While concepts such as “green design” may sound cutting edge, the very practice of public health is rooted in environmental factors and urban design. Karen Lee points out that most public health successes in combating infectious diseases like cholera and tuberculosis in the 19th and early 20th centuries stemmed from implementing city codes, plans and infrastructure. “High population densities and crowded living conditions coupled with poor sanitation, insufficient garbage removal, dark and dank streets, little air or light penetration, the presence of mosquito breeding puddles…” were addressed through urban planning measures such as reforms to tenement housing construction. “Essentially, architects and urban reformers helped to defeat disease by designing better buildings, streets, neighborhoods, clean water systems, and parks.”
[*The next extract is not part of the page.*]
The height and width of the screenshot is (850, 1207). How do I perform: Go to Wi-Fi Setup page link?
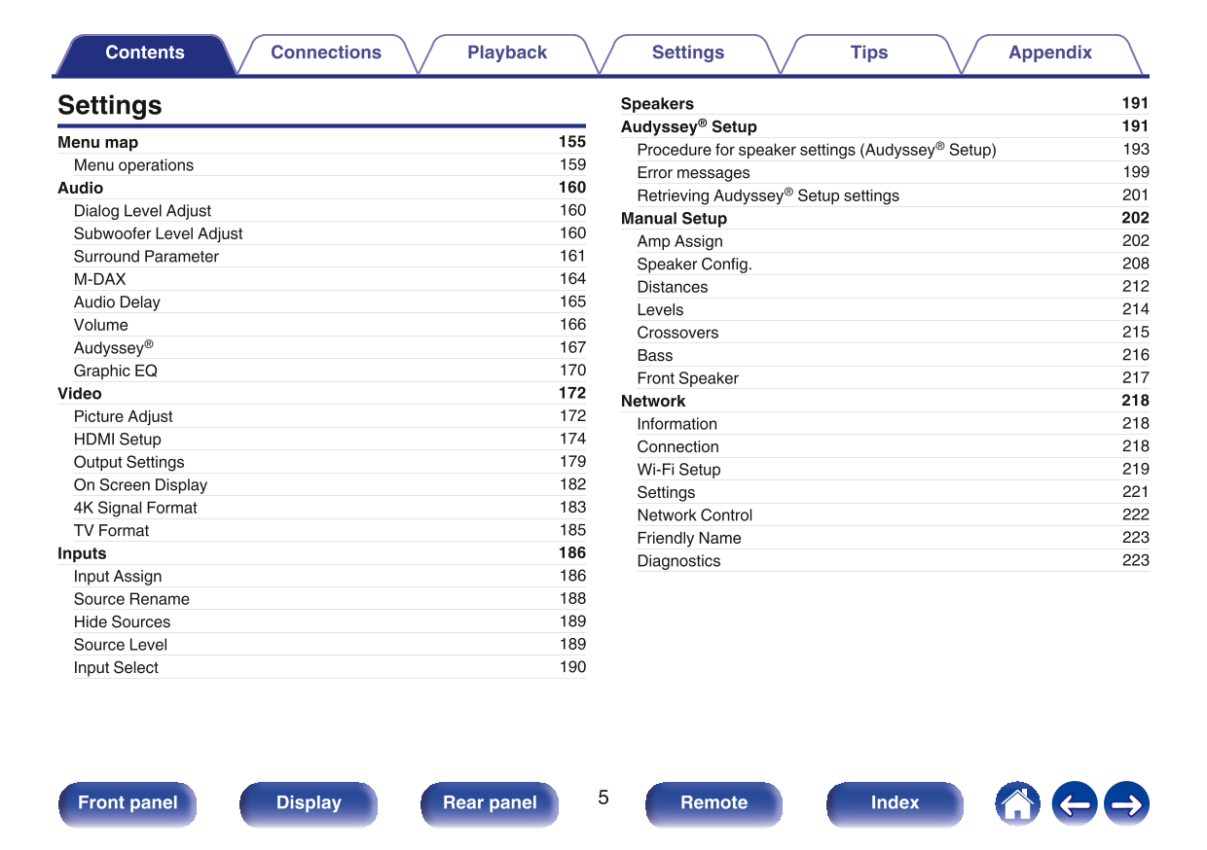678,470
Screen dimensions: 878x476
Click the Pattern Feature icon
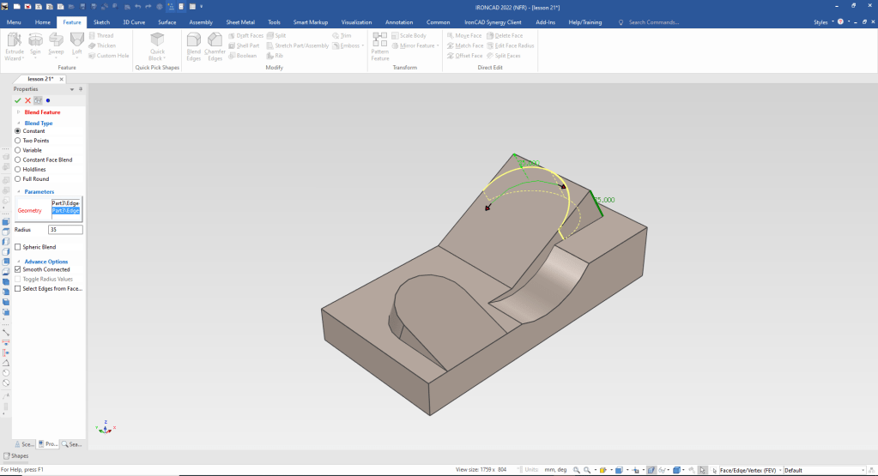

In contrast, chronic diseases are the leading killer in the 21st century. Americans have been designing environments and buildings that are not conducive to physical activity, which is one of the most significant risk factors leading to premature death. Jim Tischler, Michigan State Housing Development Authority community development manager says that our “car-oriented society” severely limits opportunities for physical activity. “We don’t think of livability, mixed use, mixed income, dense forms. What are the elements of neighborhood design that promote health?” He cites the Walk Score https://www.redfin.com/how-walk-score-works as one measure of potential access to physical activity making it a surrogate measure of neighborhood form.
Dr. Mouhanad Hammami, Wayne County Public Health Department Health Officer and Chief of Health Operations, discussed the county’s Place Matters http://wayneplacematters.com/ program, projecting images of a cul-de-sac neighborhood clearly not designed for anything but driving, and showing the correlation between determinants and their outcomes, e.g., vehicle miles driven per capita and obesity rates increasing together over decades.
Moderator Dr. Richard Jackson, Environmental Health Sciences Professor at the University of California Los Angeles and Designing Healthy Communities http://designinghealthycommunities.org/, summarized: “It is every citizen’s right to live in a clean, healthy environment… a non-polluted, health promoting area.” In a way, we seem to have come full circle in public/population health. As the guidelines underscore, “in the 21st century designers can again play a crucial role in combating the most rapidly growing public health epidemics of our time.”
Sarah Lewis is the Kellogg Population Health Fellow at the Detroit Wayne County Health Authority.